Surgeon general urges public to carry opioid overdose reversal drug in rare advisory
© Charlie Archambault

The surgeon general in a rare public health advisory is calling on more Americans to carry a potentially life-saving medication that can reverse the effects of an opioid overdose.

Jerome Adams said it is particularly important for friends and family of those at risk of an opioid overdose to have naloxone on hand as the nation’s opioid crisis shows no signs of slowing down.

Adams said increasing the availability of naloxone and expanding treatment services are key to helping manage opioid addiction and overdoses, which are killing more people per year than traffic accidents.

“Each day we lose 115 Americans to an opioid overdose — that’s one person every 12.5 minutes,” Adams said in a statement.

“It is time to make sure more people have access to this lifesaving medication, because 77 percent of opioid overdose deaths occur outside of a medical setting and more than half occur at home.”

Many first responders carry naloxone, which comes in the form of an injection or a nasal mist.
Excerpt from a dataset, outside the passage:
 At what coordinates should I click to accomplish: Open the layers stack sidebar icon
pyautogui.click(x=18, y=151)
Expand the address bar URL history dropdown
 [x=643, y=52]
All states have passed laws aimed at increasing the drug's availability, according to a surgeon general’s news release, and in most states it can be requested at a pharmacy without a prescription.
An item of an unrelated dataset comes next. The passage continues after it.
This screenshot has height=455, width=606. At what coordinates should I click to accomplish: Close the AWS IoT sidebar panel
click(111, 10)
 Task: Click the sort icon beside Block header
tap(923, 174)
The association representing nearly 3,000 local health departments across the country applauded the surgeon general's move, but said it’s just one step in the multi-faceted effort needed to curb the opioid epidemic.

“Dr. Adams is helping destigmatize those who are struggling with opioid addiction by acknowledging the importance of keeping people alive,” Laura Hanen, the National Association of County and City Health Officials interim executive director and chief of government affairs, said in a statement.

“We strongly support increasing the public’s access to and use of naloxone.”

Baltimore City Health Commissioner Leana Wen urged the federal government to make naloxone more affordable, suggesting it negotiate a discounted rate with manufacturers or provide funds for increased access to treatment.  

“Unfortunately, [Baltimore is] having to ration naloxone because we simply don’t have the resources to purchase this life-saving antidote,” Wen said in a statement. “Every week, we count the doses we have left and make hard decisions about who will receive the medication and who will have to go without.”

It’s been more than a dozen years since the last public health advisory, which in 2005 warned of drinking alcohol while pregnant.